The first attack is the walk-based attack. Construct a k node graph H. The nodes x1, ..., xk are attackers. H is designed to have a Hamiltonian circuit on the attacker nodes and additional edges to b nodes w1, ..., wb in G (targets). Edges between nodes xi and wj are constructed using a random protocol with parameters controlling degrees b and k. The basic idea is that k = (2 + δ) log n, where δ > 0 but otherwise unspecified in the paper and b = O(log2 n). The following objectives are needed so that the attackers can identify H in the modified social network:
- (1) No subset of nodes in G exists whose induced subgraph is isomorphic with H;
- (2) H is computationally easy to find in the network; and
- (3) H has no nontrivial automorphisms.
Random construction is used as a way to make the attack hard to detect. The paper gives some details on the analysis and efficiency of the attack, but most details are left to other cited papers.
Next is the cut-based attack. A lower bound on k of O(√log n) is stated, but no explicit reference for this is given. In the cut-based attack, H is constructed with only O(√log n) nodes, but the construction is deterministic so that the claim of undetectability is weakened. The links generated for H satisfy somewhat different properties from those of the walk-based attack, and the recovery of H in the network incurs a greater computational cost.
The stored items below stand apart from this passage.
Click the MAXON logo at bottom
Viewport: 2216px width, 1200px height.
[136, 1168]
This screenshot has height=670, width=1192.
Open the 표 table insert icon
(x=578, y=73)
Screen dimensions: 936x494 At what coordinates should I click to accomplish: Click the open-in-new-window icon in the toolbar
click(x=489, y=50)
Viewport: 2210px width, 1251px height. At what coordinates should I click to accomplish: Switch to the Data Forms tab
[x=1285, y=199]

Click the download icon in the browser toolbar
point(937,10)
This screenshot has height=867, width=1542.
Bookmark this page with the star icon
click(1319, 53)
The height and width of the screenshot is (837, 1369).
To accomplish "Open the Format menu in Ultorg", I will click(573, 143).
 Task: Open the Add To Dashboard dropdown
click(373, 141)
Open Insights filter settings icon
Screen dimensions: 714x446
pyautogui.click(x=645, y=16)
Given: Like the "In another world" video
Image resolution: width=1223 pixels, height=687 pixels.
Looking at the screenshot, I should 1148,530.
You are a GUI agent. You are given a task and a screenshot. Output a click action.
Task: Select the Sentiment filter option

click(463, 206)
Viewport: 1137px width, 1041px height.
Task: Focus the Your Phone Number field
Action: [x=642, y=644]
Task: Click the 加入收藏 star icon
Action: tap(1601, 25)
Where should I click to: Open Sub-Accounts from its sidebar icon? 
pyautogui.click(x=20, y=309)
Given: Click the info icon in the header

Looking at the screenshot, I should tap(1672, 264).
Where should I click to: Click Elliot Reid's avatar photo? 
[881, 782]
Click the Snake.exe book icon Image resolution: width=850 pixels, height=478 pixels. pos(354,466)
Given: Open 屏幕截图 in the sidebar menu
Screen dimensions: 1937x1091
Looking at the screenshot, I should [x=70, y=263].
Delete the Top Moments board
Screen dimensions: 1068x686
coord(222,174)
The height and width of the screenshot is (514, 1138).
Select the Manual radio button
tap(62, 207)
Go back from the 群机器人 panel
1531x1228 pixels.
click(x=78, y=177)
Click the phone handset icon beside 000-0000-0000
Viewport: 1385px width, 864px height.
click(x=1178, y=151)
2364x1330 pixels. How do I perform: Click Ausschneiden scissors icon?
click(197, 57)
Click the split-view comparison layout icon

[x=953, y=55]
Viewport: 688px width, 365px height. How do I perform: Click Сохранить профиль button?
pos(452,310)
Finally, the paper discusses passive attacks. A passive attack is a variant of the walk attack based on normal activity among a coalition of k members of G. One of the most interesting points raised in the paper is that, in walk attacks, the activity of the attacker may be typical of any member’s activity.
The paper provides some simulation studies that support the analysis, but the precise role of the free parameters, such as δ, and the exact specification of constants embedded in O notation will require further experimental research.